Youth Unemployment

Diana G. Carew writes,

Of the 17 million Americans age 16-24 not enrolled in school or working full-time in July 2013, 5.6 million were working part-time, 3.2 million were unemployed – a 17.1 percent unemployment rate – and another 8.4 million were not in the labor force altogether.

Together, these charts suggest the problem facing young Americans is structural. If worsening labor market conditions were a temporary effect of the recession, we would have expected to see improvement with the recovery. Instead, young Americans appear stuck in their post-recessionary state.

Pointer from Tyler Cowen.

Why is the gap between the reservation wage and marginal revenue product so much higher among young people than among others?

Some possibilities:

1. The trend in the Thete lifestyle is to work only sporadically, counting on support from relatives and the government.

2. The minimum wage is much more binding than we thought.

3. Downward wage stickiness is much more prevalent among people who are new to the labor market than among middle-aged workers. (I admit I am being sarcastic here)

6 thoughts on “Youth Unemployment

  1. That analysis it too coarse. What fraction are women raising children with or without support of a spouse? What fraction are effectively unemployable in their local markets due to both lack of skills and being “too Theta” to show up?

    It is always hard to distinguish “unemployed because reservation wage is too high” from “unemployed because utterly useless to any employer”

  2. Perhaps it was a bad idea to raise the minimum wage 40% during the worst recession in memory?

  3. That BLS page is full of interesting insights if you parse the data a little bit.

    For instance, consider:

    Total Enrolled and Not Enrolled “Civilian non-institutional population” for Blacks:

    16-19: 2,566,000
    20-24: 3,432.000

    That’s a 25% collapse in fertility only five years comparing the periods 1989-94 with 1994-99! Now, I know welfare reform and PRWORA were in late ’96, but is that really what the US Black population pyramid looks like?

    And that’s not even counting a few hundred thousand net difference in institutionalized individuals in prison or the military which is more common in the 20-24 age cohort than 16-19.

    • Oops. Ok, I feel dumb. Obviously there are only 4 years between 16-19 and 5 between 20-24. That accounts for 20% of the drop.
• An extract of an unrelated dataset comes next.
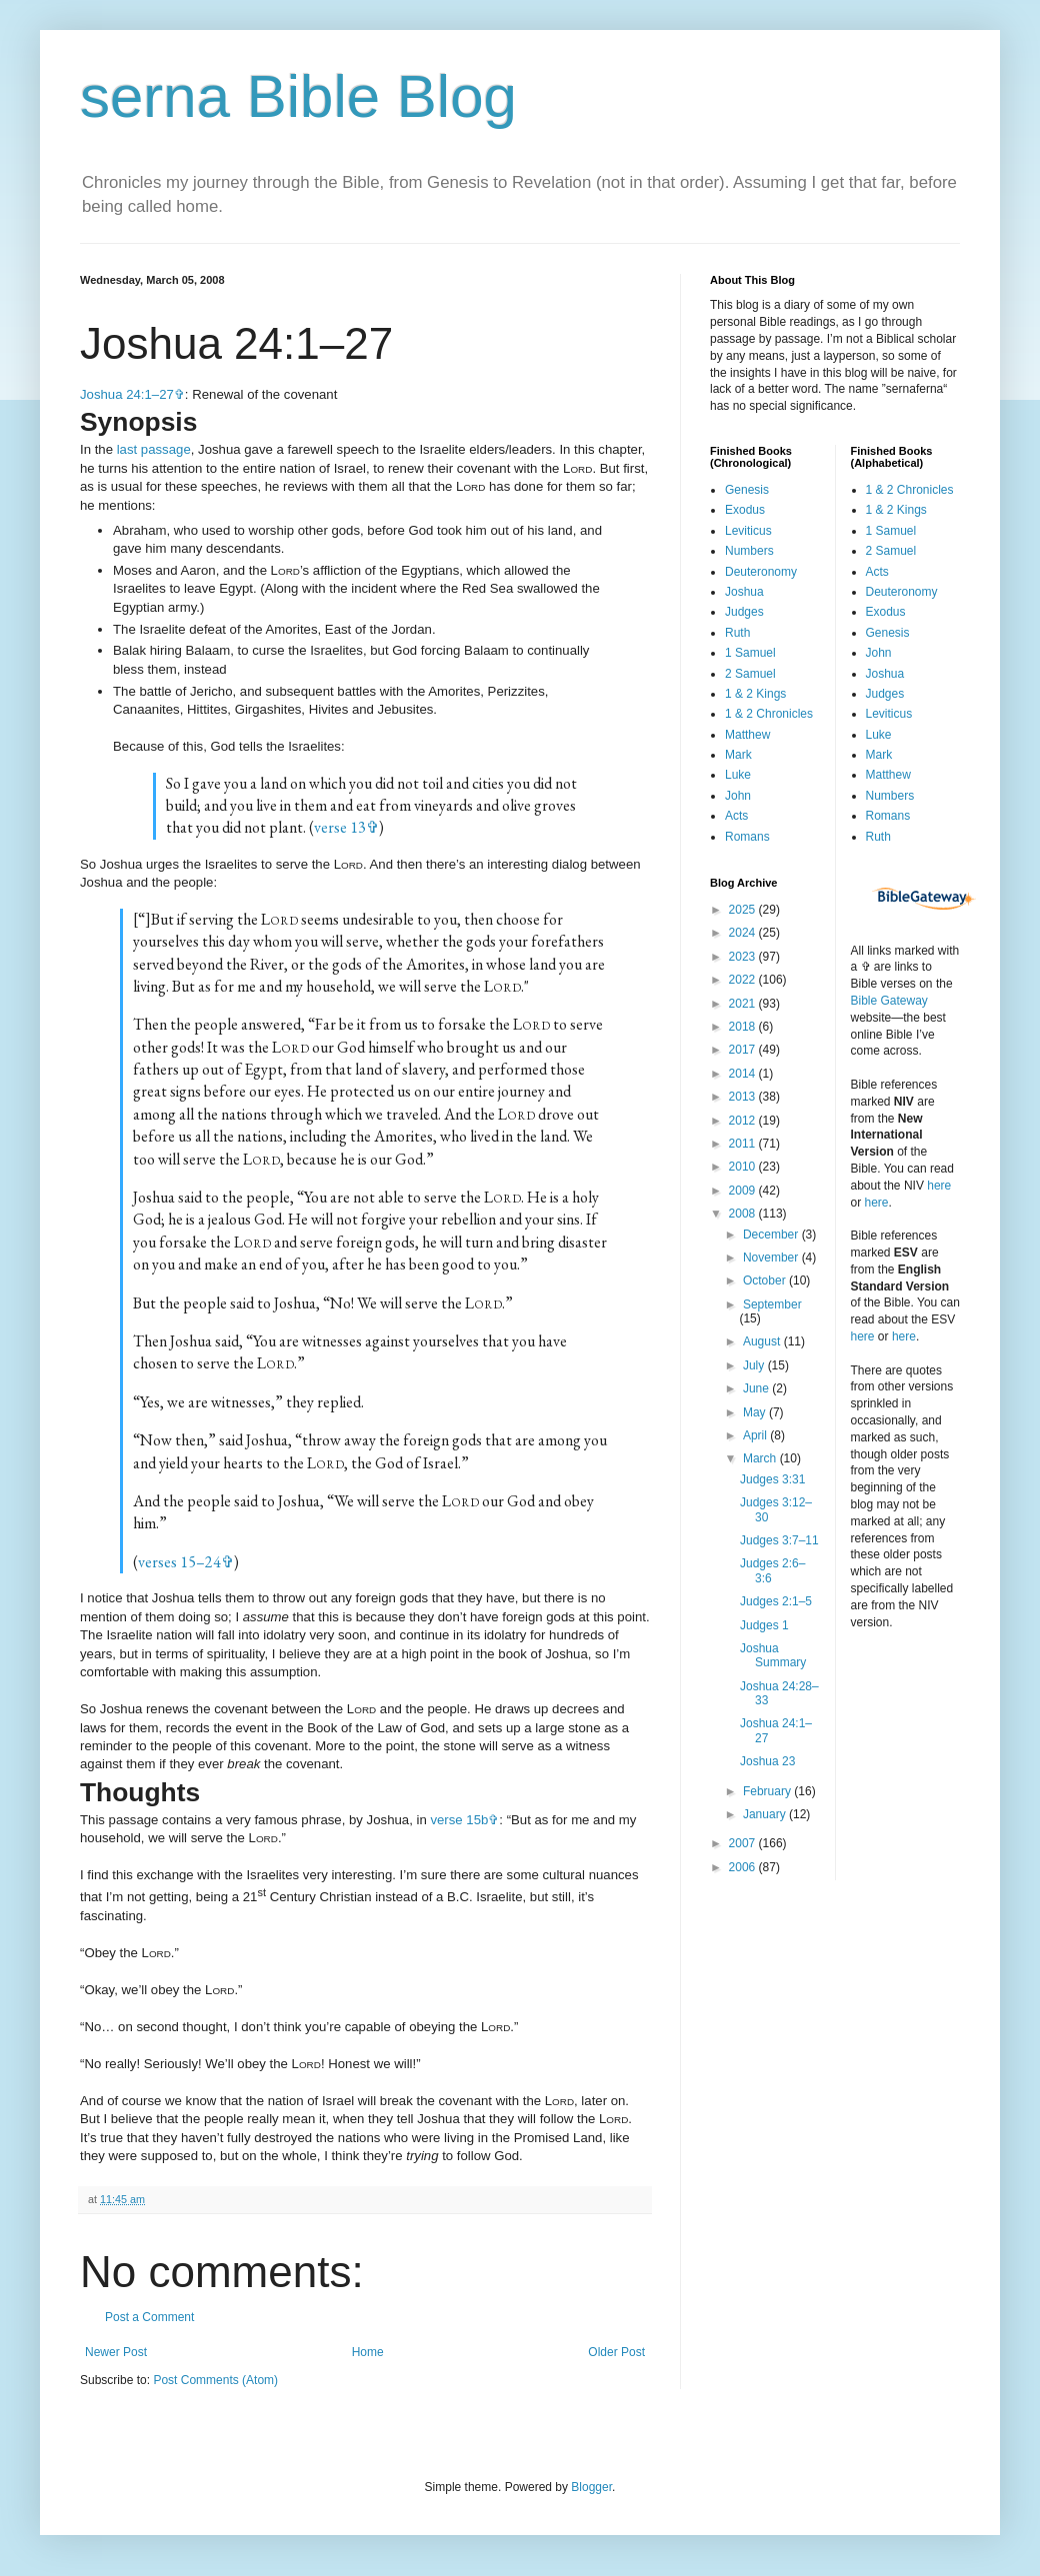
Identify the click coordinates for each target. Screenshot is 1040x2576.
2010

      Plus, according to the census data, there was indeed a baby-boomlet (‘echo’?). Births peaked at 752K in 1992 and have since receded and stabilized for the last ten years at about 600K, which accounts for the rest.
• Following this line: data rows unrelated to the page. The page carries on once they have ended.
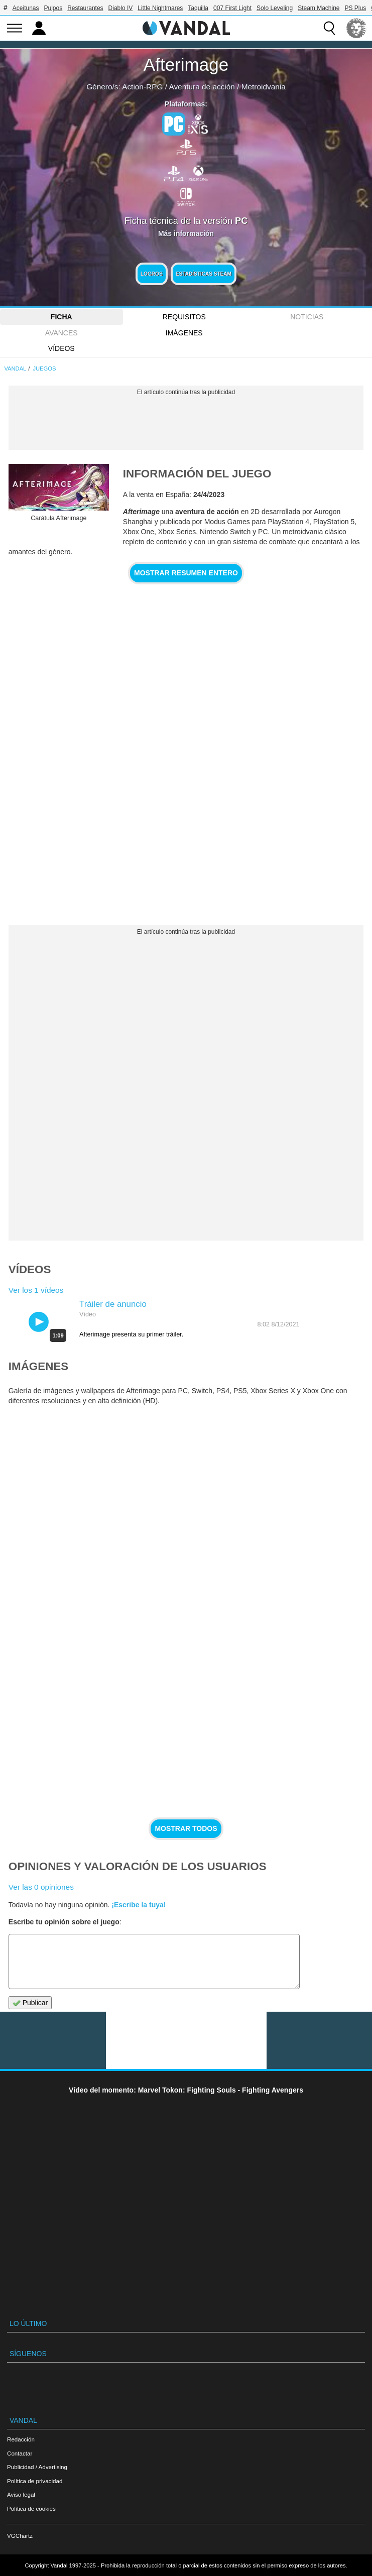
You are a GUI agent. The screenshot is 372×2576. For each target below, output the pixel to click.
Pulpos (53, 8)
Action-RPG (142, 86)
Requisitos (184, 317)
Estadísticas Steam (203, 274)
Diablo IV (120, 8)
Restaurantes (85, 8)
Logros (152, 274)
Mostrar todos (186, 1828)
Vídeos (61, 348)
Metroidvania (263, 86)
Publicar (30, 2003)
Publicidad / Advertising (37, 2467)
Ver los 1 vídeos (36, 1290)
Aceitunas (26, 8)
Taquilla (198, 8)
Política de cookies (31, 2508)
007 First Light (232, 8)
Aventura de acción (201, 86)
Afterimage (186, 64)
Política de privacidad (34, 2481)
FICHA (61, 317)
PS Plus (355, 8)
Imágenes (184, 333)
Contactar (19, 2453)
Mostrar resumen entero (186, 573)
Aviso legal (21, 2494)
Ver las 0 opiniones (41, 1887)
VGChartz (20, 2535)
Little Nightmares (160, 8)
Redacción (21, 2439)
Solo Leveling (275, 8)
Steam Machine (318, 8)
  4. 4. Mooching off your family is more possible and more socially acceptable at a young age, raising the youth reservation wage. In effect this does lead to a lot of wage stickiness — lower your wages too much and prospective employees will say “screw it” and stay home all day playing madden.
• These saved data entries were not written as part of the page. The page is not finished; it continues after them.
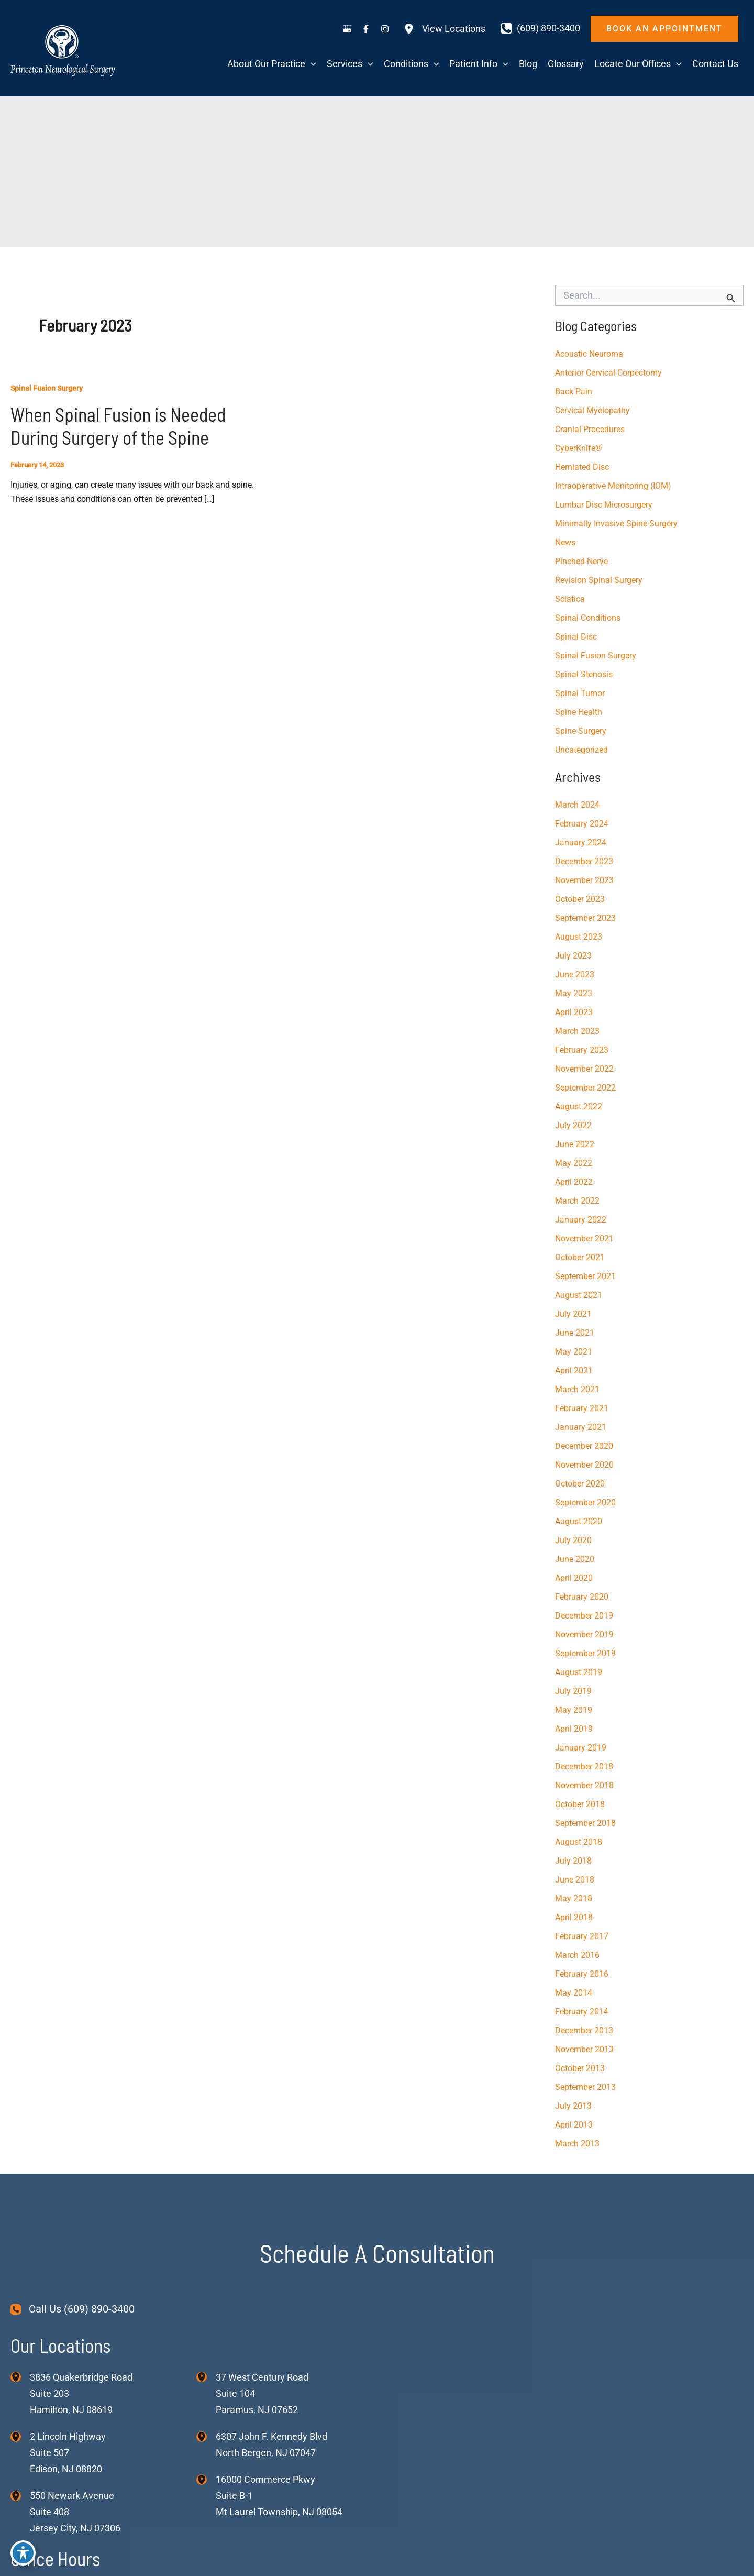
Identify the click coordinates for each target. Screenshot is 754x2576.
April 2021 (574, 1370)
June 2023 (574, 974)
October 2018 (580, 1804)
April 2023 (574, 1012)
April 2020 (574, 1578)
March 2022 (577, 1201)
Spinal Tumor (580, 693)
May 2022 (573, 1163)
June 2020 (574, 1559)
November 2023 (584, 880)
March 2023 (577, 1031)
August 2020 (578, 1521)
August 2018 (578, 1842)
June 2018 (574, 1880)
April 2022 (574, 1182)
    This may be a story that works more for middle and upper class youths.

    It is also a very similar story to 1, except it puts more of a “kids be lazy” spin on it as opposed to “kids be an emerging underclass I read about in a science fiction novel.” It also implies that after a sufficient amount of recovery kids will start working again, which the thetes story does not.

  5. Reservation wage is really only meaningful at full employment.
    1 Would be free lance and opportunity seeking, the work style of the future.
    2 The minimum wage is completely binding for those with no experience in an environment with no jobs. Work at home may be more valuable than many cruddy minimum wage job.
    3 Maybe they are all unpaid interns.